Median Sosial: Cara Puspenkum Kejagung Melalui Media Sosial untuk Mengenalkan Informasi

Jurnalis Berita

By Jurnalis Berita

Media sosial menjadi alat komunikasi publik utama bagi Kejaksaan Agung. Melalui Pusat Penerangan Hukum (Puspenkum), berbagai platform digital dikelola dengan strategi yang berbeda-beda untuk mencapai generasi muda serta masyarakat umum.

Irwan Datuiding, Kabid Hubungan Media dan Kehumasan Puspenkum Kejagung RI, menjelaskan bahwa pendekatan multi-kanal digunakan agar pesan dari kejaksaan dapat diterima secara luas. “Kami memanfaatkan media sosial seperti Instagram, Facebook, Twitter, dan YouTube untuk menarik perhatian generasi muda, khususnya Gen Z. Untuk kalangan yang belum memiliki akses internet, kami bekerjasama dengan radio lokal dan media cetak,” ucapnya Selasa (26/8/2025).

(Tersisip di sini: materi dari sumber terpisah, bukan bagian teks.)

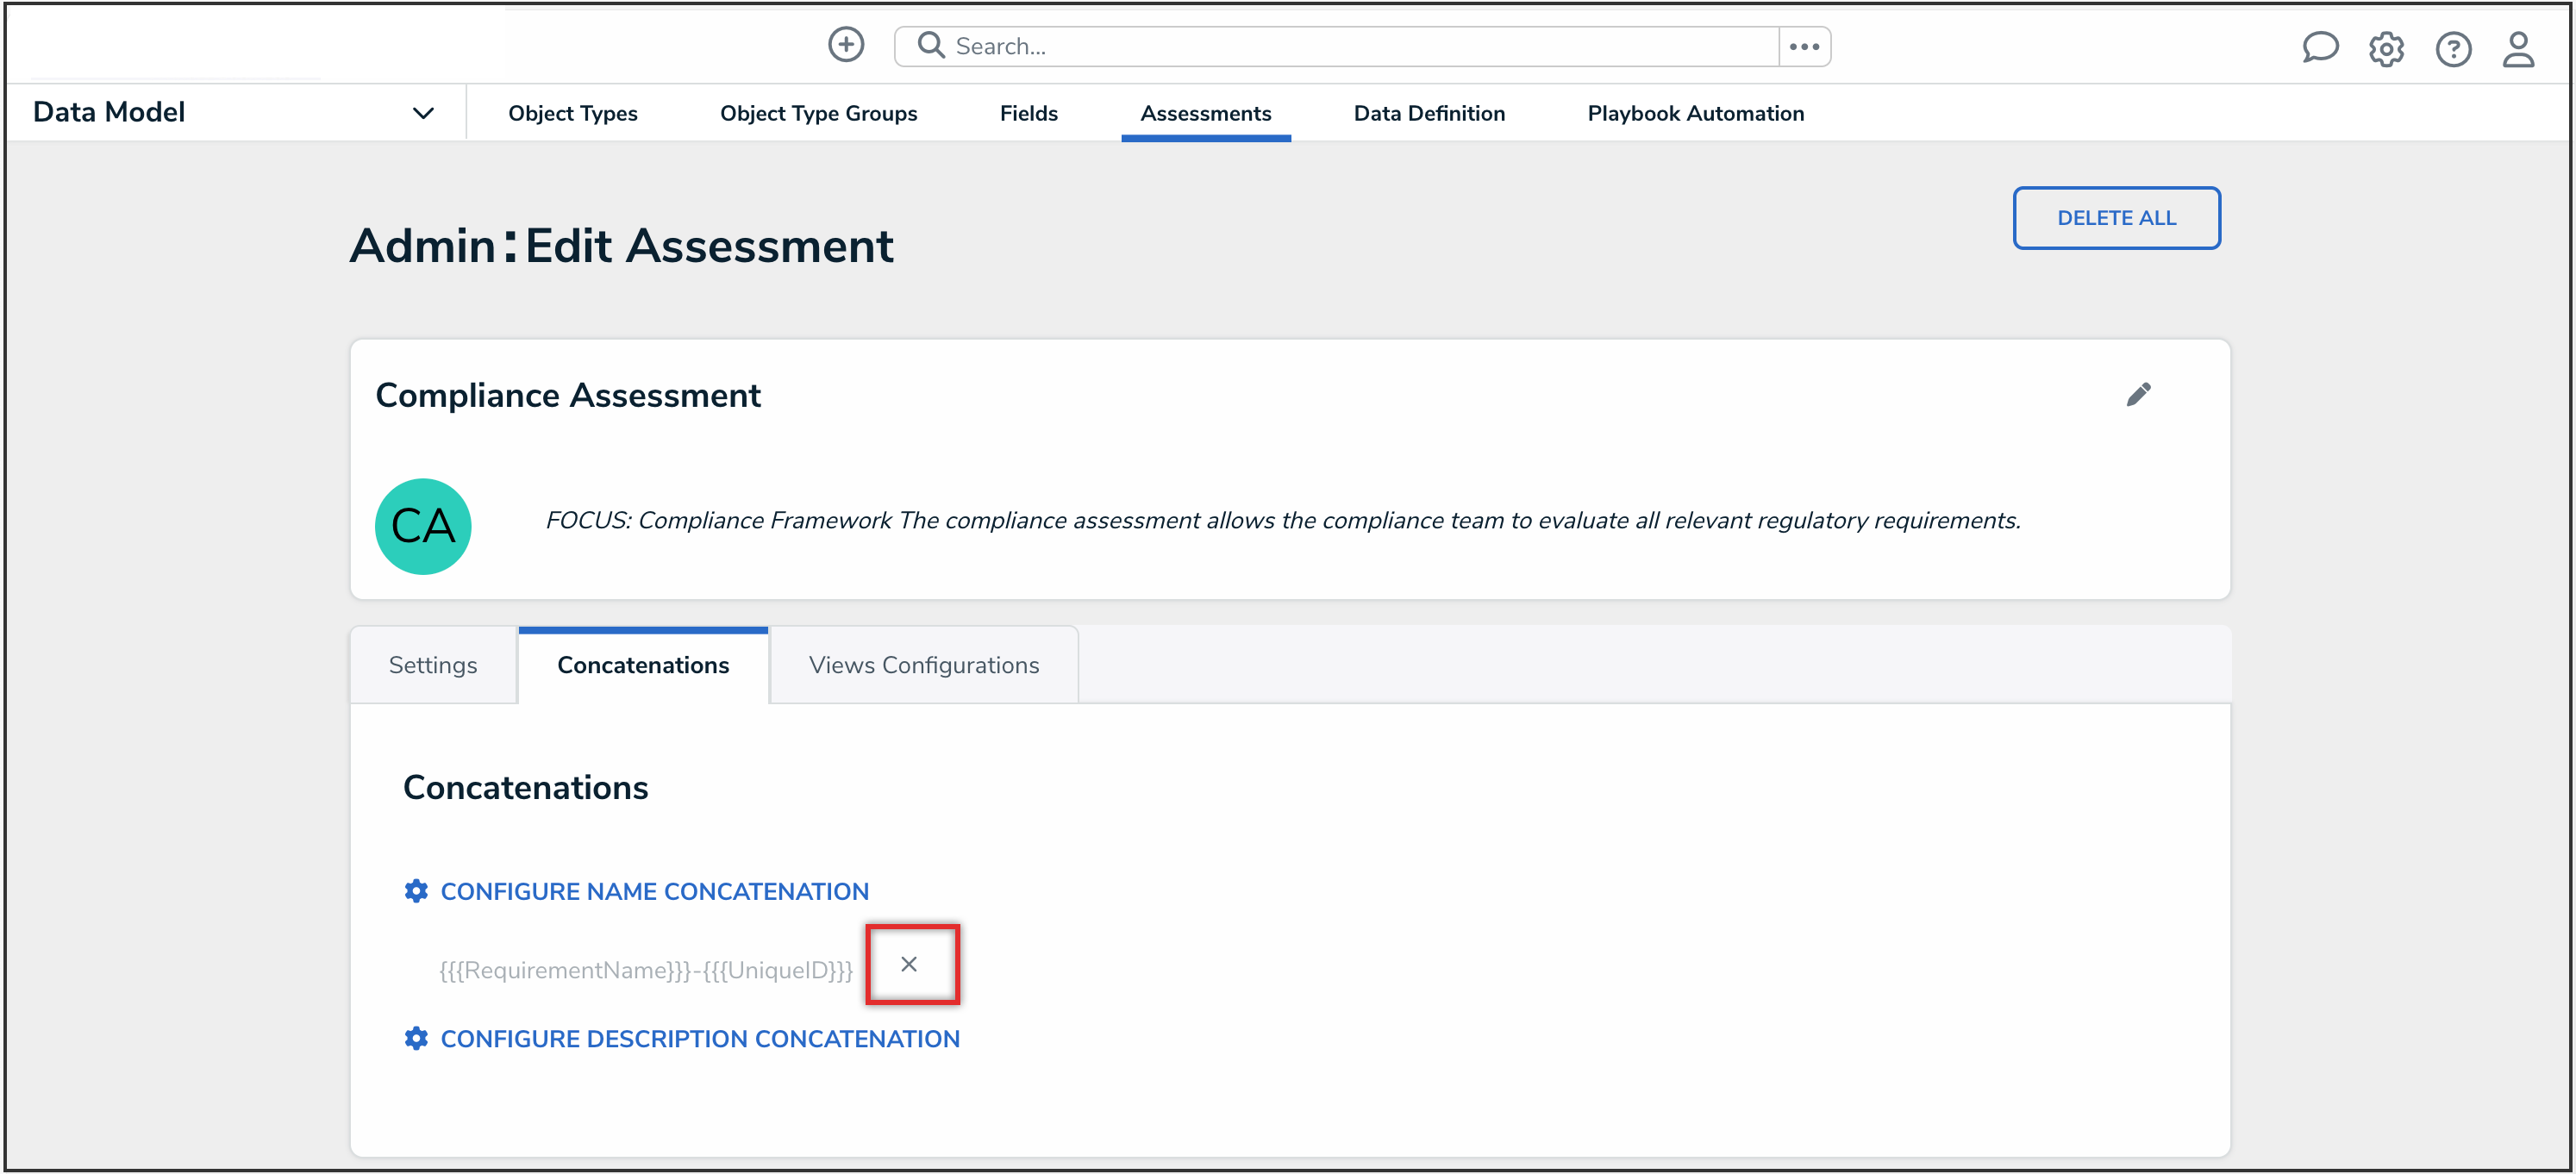The image size is (2576, 1174).
Task: Open the chat bubble icon
Action: [2319, 47]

Febrian Rizku Akbar, Kasubid Media Massa dan Media Sosial Puspenkum Kejagung, mengungkapkan bahwa setiap platform memiliki karakter unik, sehingga strategi pengelolaannya tidak dapat diestandarkan. Menurutnya, Instagram lebih cocok untuk infografis dan konten visual, sementara X (Twitter) lebih sesuai dengan konten naratif. “Di sini kita mengikuti tren. Untuk infografis, kita fokuskan di Instagram, sedangkan naratif lebih tepat di X. Pada TikTok, brandingnya berbeda dari Instagram dan X,” tuturnya.

TikTok dioptimalkan untuk pendekatan yang lebih personal melalui Employee-Generated Content (EGC), yang melibatkan karyawan kejaksaan dalam membuat konten yang lebih humanis dan santai. “Kita menggunakan teknologi EGC, pendekatan dari personal branding yang kita dekatkan dengan masyarakat melalui cara penyampaian yang berbeda,” jelas Febri.

Sementara itu, di Instagram, konten harus tetap formal karena dianggap sebagai etalase resmi institusi. “Di Instagram, ada centang biru, jadi tidak bisa informal. Kita harus menjaga formalitas karena Kejaksaan adalah lembaga hukum. Tetapi di TikTok, kami lebih humanis, penyampaian lebih santai dan mudah diterima masyarakat,” katanya.

Segmentasi audiens juga memengaruhi gaya komunikasi. TikTok ditujukan pada Gen Z, Instagram lebih cocok untuk milenial dengan konten yang menarik secara visual, sementara X (Twitter) lebih berfokus pada naratif lengkap.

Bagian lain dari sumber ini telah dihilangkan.